Jaeyoung Cho

Multi-UAV Pre-Positioning and Routing for Power Network Damage Assessment

This paper presents a two-phase mathematical framework for efficient power network damage assessment using unmanned aerial vehicle (UAV). In the first phase, a two-stage stochastic integer programming optimization model is presented for damage assessment in which the first stage determines the optimal UAV locations anticipating an arrival of an extreme weather event, and the second stage is to adjust the UAV locations, if necessary, when the arrival time of the predicted extreme weather becomes closer with updated information. UAV paths to scan the power network are generated in the second phase to minimize operating costs and final damage assessment completion time of the UAVs. Computational techniques are developed to help reduce the solution time. Numerical experiments show that the proposed stochastic model outperforms the deterministic counterpart in terms of the total UAV pre-positioning setup cost. Additionally, sensitivity analysis discovered the relations among damage assessment time, UAV pre-positioning setup cost, and operating cost.

Drone-Aided Healthcare Services for Patients with Chronic Diseases in Rural Areas

This paper addresses the drone-aided delivery and pickup planning of medication and test kits for patients with chronic diseases who are required to visit clinics for routine health examinations and/or refill medicine in rural areas. For routine healthcare services, the work proposes two models: the first model is to find the optimal number of drone center locations using the set covering approach, and the second model is the multi-depot vehicle routing problem with pickup and delivery requests minimizing the operating cost of drones in which drones deliver medicine to patients and pick up exam kits on the way back such as blood and urine samples. In order to improve computational performance of the proposed models, a preprocessing algorithm, a Partition method, and a Lagrangian Relaxation (LR) method are developed as solution approaches. A cost-benefit analysis method is developed as a tool to analyze the benefits of drone-aided healthcare service. The work is tested on a numerical example to show its applicability.

Models and computational algorithms for maritime risk analysis: a review

Due to the undesirable implications of maritime mishaps such as ship collisions and the consequent damages to maritime property; the safety and security of waterways, ports and other maritime assets are of the utmost importance to authorities and researches. Terrorist attacks, piracy, accidents and environmental damages are some of the concerns. This paper provides a detailed literature review of over 180 papers about different threats, their consequences pertinent to the maritime industry, and a discussion on various risk assessment models and computational algorithms. The methods are then categorized into three main groups: statistical, simulation and optimization models. Corresponding statistics of papers based on year of publication, region of case studies and methodology are also presented.

Simulation modeling of Houston Ship Channel vessel traffic for optimal closure scheduling

Abstract This paper focuses on simulation and analysis of the Houston Ship Channel vessel traffic and operation, through a discrete event model in Arena.

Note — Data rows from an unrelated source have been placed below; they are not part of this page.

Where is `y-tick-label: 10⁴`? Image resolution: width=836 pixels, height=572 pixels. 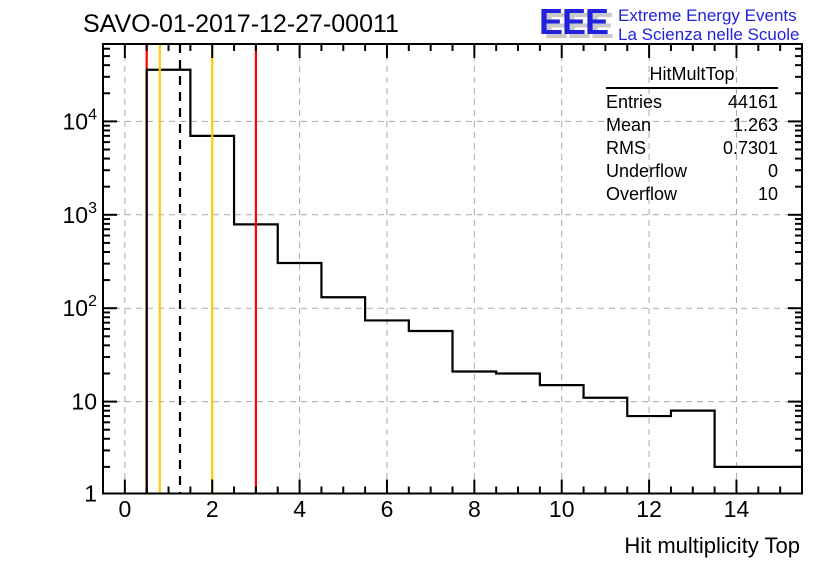
y-tick-label: 10⁴ is located at coordinates (80, 120). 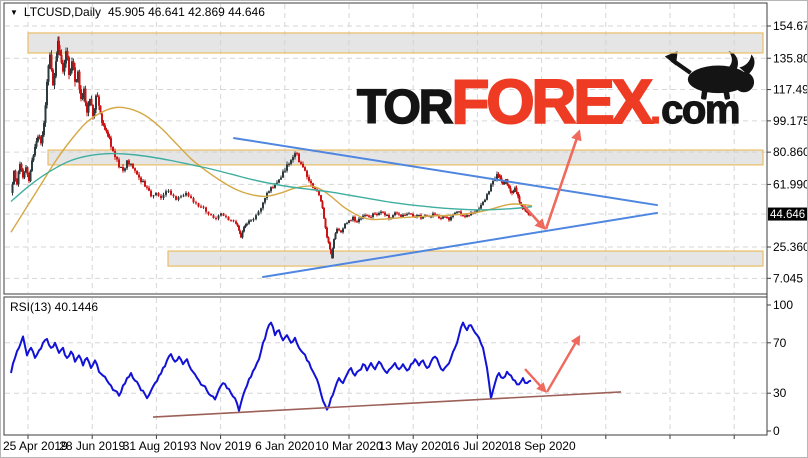 What do you see at coordinates (54, 307) in the screenshot?
I see `rsi-indicator-label: RSI(13) 40.1446` at bounding box center [54, 307].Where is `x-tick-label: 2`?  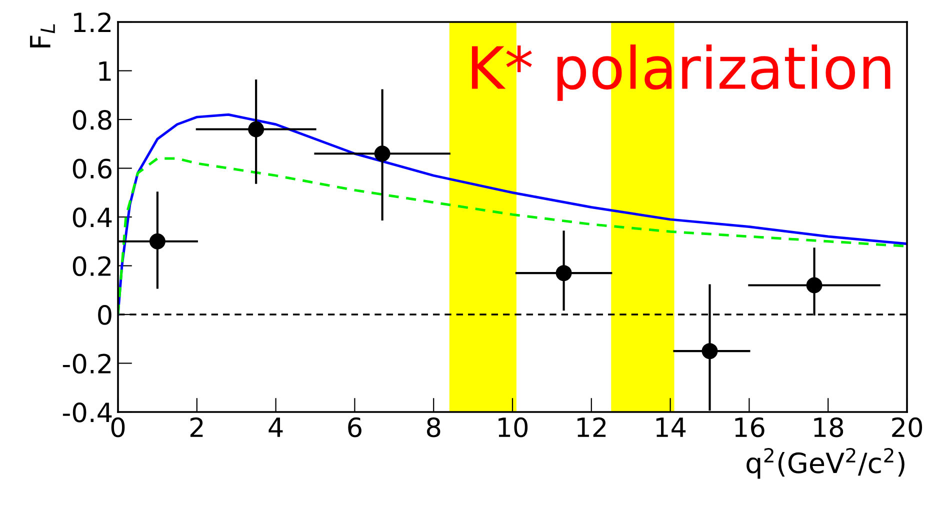
x-tick-label: 2 is located at coordinates (196, 427).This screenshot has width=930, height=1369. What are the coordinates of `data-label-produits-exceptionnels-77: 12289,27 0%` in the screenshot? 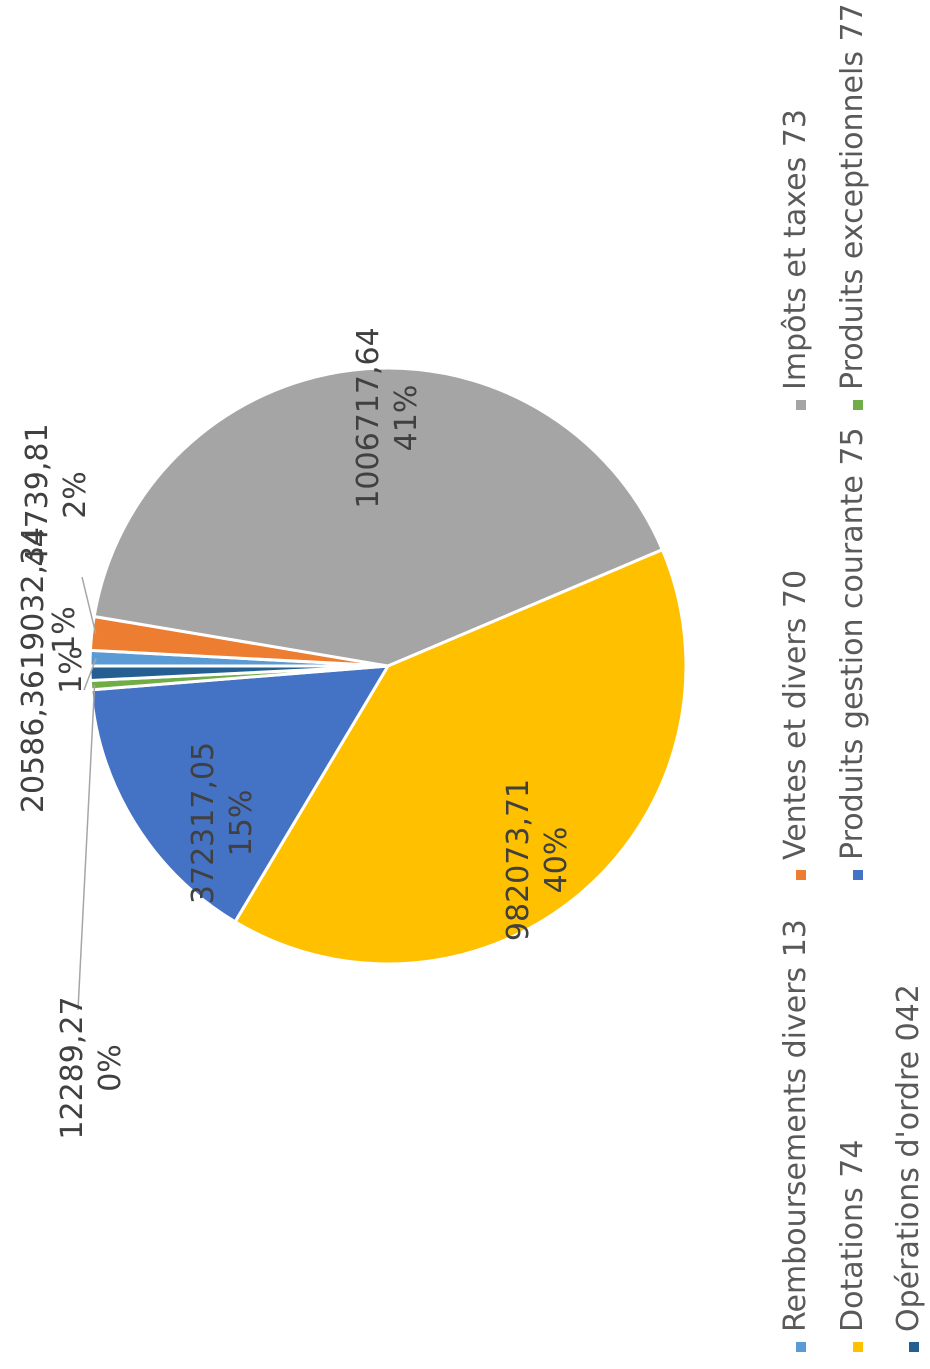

The model is applied to mitigate the consequences of the channel closure for constructing a new bridge over the waterway. To evaluate different closure scenarios, real world data is analyzed, and a single factor ANOVA is used to find significant vessel waiting time differences. In addition, Fisher pairwise comparison method is applied to specify the best closure alternative. The results reveal that the best closure scenario will decrease waiting time up to 70%. The model can be used for assessing the performance of the system under different decision making frameworks.

Drone flight scheduling under uncertainty on battery duration and air temperature

Abstract Commercial drones are expected to be widely used in the near future. They are generally powered by batteries to fly aerial areas. Flying time performance is known to change depending on air temperature. Hence, this paper proposes a robust optimization approach to find the optimal flight schedule (i.e., the number of drones and flight paths) in the flight network considering uncertain battery duration. A regression model is first developed to estimate battery duration as a function of air temperature. Three flight duration uncertainty sets (polyhedral, box, and ellipsoidal) are explored based on the regression model, and the robust optimization model is solved for each of the three sets. A decision tool is developed to analyze performance of the sets, and to help a decision maker select an appropriate uncertainty set that is most appropriate for a specific application of interest. The tool considers both minimizing the total operating cost and minimizing the probability of not completing the scheduled flights. Numerical results are presented to illustrate the proposed method.

Drone Relay Stations for Supporting Wireless Communication in Military Operations

This paper proposes a concept of drone relay stations for supporting wireless communications in military operations. Communications in military operations are crucial in completing desired missions under highly chaotic situations. Due to dynamic movements of troops, multiple units require wireless communications when they are separated from each other to coordinate the efforts for the mission. Relay stations are often used to enhance wireless signals. Current methods include ground vehicles, helicopters, or satellites to relay wireless signal in military operations. However, these methods have known limitations such as inaccessible areas (mountains, ice roads, etc.), potential exposure to the enemy force, and high operating costs. Hence, this work proposes the concept of drone relay stations to overcome these limitations and explore enabling technologies that have been developed.